(Exercises)
A – Summarize the excerpt on deep state rumors of war in two sentences.
B – Continue the excerpt on deep state rumors of war from its final sentence.

Beware of Deep State Rumors of War
Nijirah al-Sabah is the name to remember as hawks in Washington demand war against Russia for its alleged hack of U.S. agencies. You might remember her as Nurse Nayirah.
She was the sweet little thing that public relations firm Hill & Knowlton introduced to Congress and the rest of the country some 30 years ago to offer heart-wrenching testimony after witnessing Iraqi soldiers take babies out of incubators in a Kuwaiti hospital, take the incubators, and leave the babies to die.
Al-Sabah took acting lessons at the request of the CIA before testifying before the Congressional Human Rights Caucus, which Reps. Tom Lantos (D-CA) and John Edward Porter (R-IL) co-chaired, Oct. 10, 1990. A Holocaust survivor, many looked to Lantos as the conscience of the House – until then.

(Items from a data source)
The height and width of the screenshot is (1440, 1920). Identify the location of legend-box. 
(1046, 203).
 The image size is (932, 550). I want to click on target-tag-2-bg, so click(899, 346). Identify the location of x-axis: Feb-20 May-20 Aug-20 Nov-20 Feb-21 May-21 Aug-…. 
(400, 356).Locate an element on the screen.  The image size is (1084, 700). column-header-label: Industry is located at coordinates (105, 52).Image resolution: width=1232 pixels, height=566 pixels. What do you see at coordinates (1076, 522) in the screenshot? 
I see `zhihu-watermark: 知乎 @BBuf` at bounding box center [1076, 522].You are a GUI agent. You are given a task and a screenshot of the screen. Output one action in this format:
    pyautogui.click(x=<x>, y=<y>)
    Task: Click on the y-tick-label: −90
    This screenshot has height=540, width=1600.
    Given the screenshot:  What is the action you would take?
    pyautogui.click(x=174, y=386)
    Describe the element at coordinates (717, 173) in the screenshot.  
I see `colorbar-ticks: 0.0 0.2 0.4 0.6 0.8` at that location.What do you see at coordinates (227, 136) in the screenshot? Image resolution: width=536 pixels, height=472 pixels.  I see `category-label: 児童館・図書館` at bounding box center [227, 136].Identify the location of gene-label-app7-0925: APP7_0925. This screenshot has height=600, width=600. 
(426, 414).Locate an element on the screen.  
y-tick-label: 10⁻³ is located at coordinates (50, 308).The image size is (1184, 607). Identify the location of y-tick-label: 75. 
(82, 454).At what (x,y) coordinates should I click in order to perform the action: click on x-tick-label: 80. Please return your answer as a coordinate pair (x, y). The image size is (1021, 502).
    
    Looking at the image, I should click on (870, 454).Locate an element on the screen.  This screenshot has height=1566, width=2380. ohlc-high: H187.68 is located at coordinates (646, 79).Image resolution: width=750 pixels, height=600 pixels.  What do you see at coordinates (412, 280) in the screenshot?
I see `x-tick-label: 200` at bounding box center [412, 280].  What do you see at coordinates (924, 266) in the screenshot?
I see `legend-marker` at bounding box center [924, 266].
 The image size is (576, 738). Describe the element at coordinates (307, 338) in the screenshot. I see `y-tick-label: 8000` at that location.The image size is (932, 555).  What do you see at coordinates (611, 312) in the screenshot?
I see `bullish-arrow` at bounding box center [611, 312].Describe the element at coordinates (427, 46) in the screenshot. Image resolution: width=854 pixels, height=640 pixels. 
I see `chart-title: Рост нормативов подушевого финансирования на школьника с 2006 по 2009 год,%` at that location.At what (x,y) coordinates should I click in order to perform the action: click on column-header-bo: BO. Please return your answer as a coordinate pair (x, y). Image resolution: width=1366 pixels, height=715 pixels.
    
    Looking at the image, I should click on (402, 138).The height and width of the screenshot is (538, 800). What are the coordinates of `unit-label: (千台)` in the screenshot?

(Responses to the tasks)
A – The excerpt warns that, as Washington hawks call for war against Russia over its alleged hack of U.S. agencies, people should remember Nijirah al-Sabah, known as Nurse Nayirah, whom the public relations firm Hill & Knowlton presented about 30 years ago to testify that she had seen Iraqi soldiers take babies out of incubators in a Kuwaiti hospital and leave them to die. It states that she took acting lessons at the CIA's request before testifying on Oct. 10, 1990, before the Congressional Human Rights Caucus, which was co-chaired by Reps. Tom Lantos and John Edward Porter, and that Lantos, a Holocaust survivor, had been regarded as the conscience of the House until then.

B –
It turned out al-Sabah was not in Kuwait to witness anything. She was in Washington, D.C., with her father, Saud Nasir Al-Sabah Kuwait’s then-ambassador to the United States. All of her testimony was a lie.
What the Bush administration and media did not open debate on was whether the war was an attempt to secure access to Kuwaiti oil resources?
If Nurse Nayirah is too far back to remember, 13 years later, another Bush administration was banging the war drum to battle Iraq again. You remember it was after Saudis attacked the Pentagon and World Trade Center. One is better off not thinking the period of history through logically. Instead, think “slam dunk” or Weapons of Mass Destruction.” Lies, all of it.
Media critic and Ithaca College journalism professor Jeff Cohen explained the government/media marriage like this.
“Most of the things that the American people believed about the war were false,” he said. “CNN and other TV news networks dedicated their energy to covering new war technologies, such as the Patriot Missile and Smart Bombs guided by lasers. Americans later learned these technologies were hoaxes and nearly complete failures.”
Although Cohen is an acknowledged American critic, his criticism did not come in the U.S. media. RT, or Russia Today, wrote about it in 2011.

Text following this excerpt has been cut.